How to Handle Allergy Season
Allergy season, as early as January in some states and going on as late as November can be a miserable time of the year.
Just ask Father George Rutler, the Catholic priest and defender of the faith, who while otherwise healthy, suffers greatly from allergic reactions to the pollen in the air in the spring in New York. Without the proper medicines, the father would be absolutely despondent for two or three months out of every year.
Tips for Surviving Allergy Season
- Find Out if it’s Really Allergies
Many people self-diagnose themselves.
Most people experience the symptoms of distress in the spring, as bitter cold in most parts of the country turns to warmer temperatures.
With the rapid change from cold to warm, it can be difficult to tell whether the congestion one is experiencing is due to allergies, or is due to the common cold or a virus.
If congestion lasts for longer than two weeks, or there is the telltale burning in the eyes, nose, and throat, it’s indeed likely the problem is allergies, but until you see a doctor, you don’t really know.
2. Try an Over-the-Counter Decongestant First
If it’s a simple cold then an over-the-counter decongestant will help.
However, if you experience only temporary relief with a decongestant, be sure and see a doctor, preferably one who is an expert in allergies.

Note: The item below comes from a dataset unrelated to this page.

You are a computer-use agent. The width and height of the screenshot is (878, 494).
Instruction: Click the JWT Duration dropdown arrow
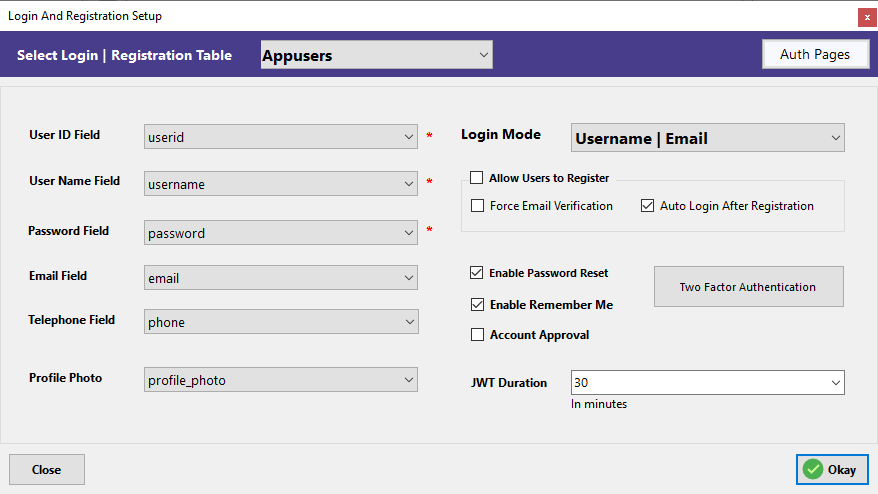point(835,383)
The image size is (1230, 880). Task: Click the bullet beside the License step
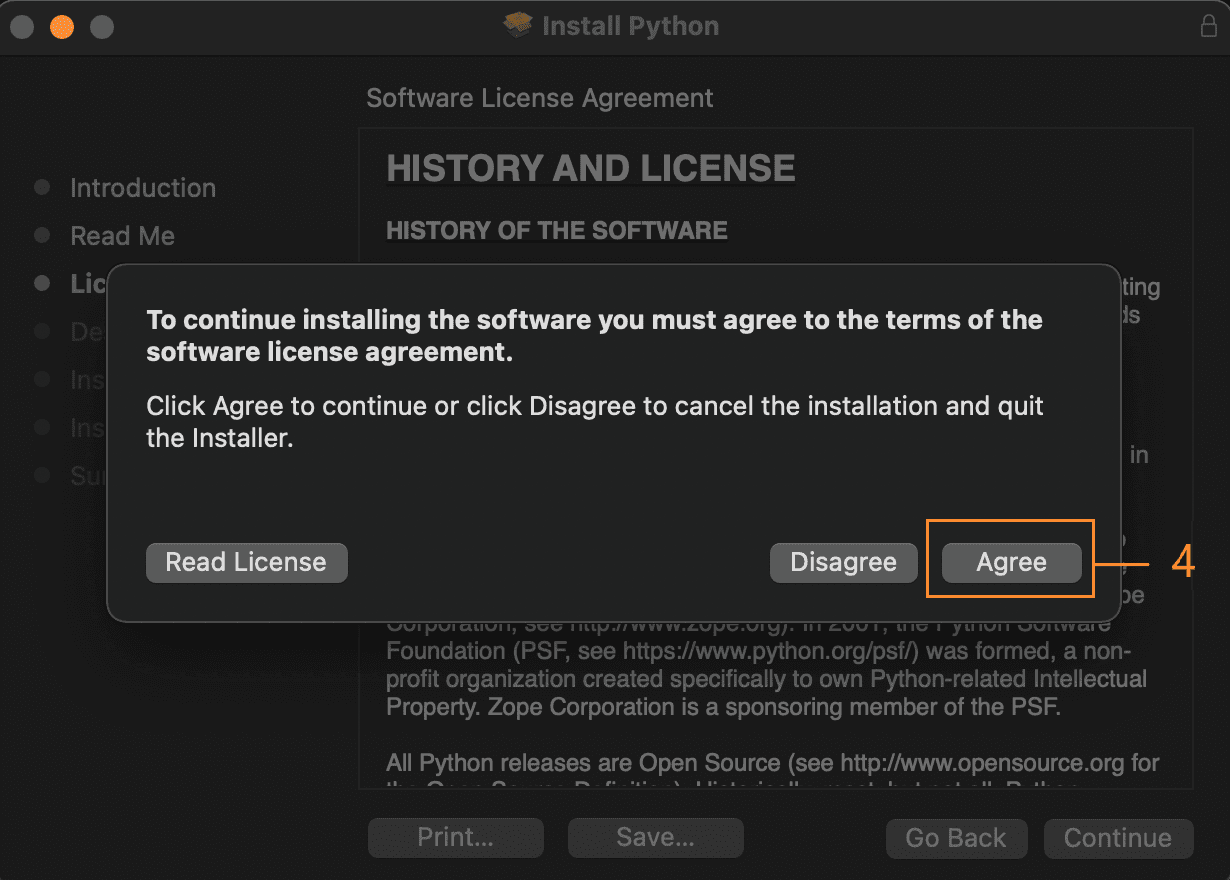pos(42,284)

3. Avoid the Triggers of Allergies
If it’s really allergies, there are often a number of events that tend to trigger allergies.
For one thing, try to stay indoors on dry and windy days These are the times when the most pollen and other plant-based allergies are in the air.
Another tip? Cease all gardening, lawn mowing, and edging. Pay a service to come do it, because these activities generate a lot of flying pollen.
If you do go outside during dry and windy days, upon returning home, pop all of your clothes immediately in the washer to avoid the impact of pollen sticking to your clothes, and then take a shower, and carefully wash. Especially your hair.
4. Be Cognizant of Pollen Counts
There are thousands of others in the same boat, affected severely by pollen, ragweed, and cedar allergies,
Be cognizant of how many allergy contaminants are in the air, by checking local weather reports and internet sources.
Take extra precautions when pollen and other contaminants are high.
Avoid activities in the morning when pollen counts are the highest. Be sure and keep your windows closed, and be sure and start taking your allergy medications early.
5. Try to Keep your Indoor Air as Clean as Possible
Use your air conditioning as often as possible, both in your home and your car.
Purchase Hepa filters to screen out contaminants. Consider buying a portable particulate machine with a Hepa filter for your bedroom.
Consider buying a dehumidifier to keep the indoor air dry. Clean your floors often with a vacuum cleaner with a Hepa filter.
Fortunately for most people allergy season does not last forever. There is light at the end of the tunnel.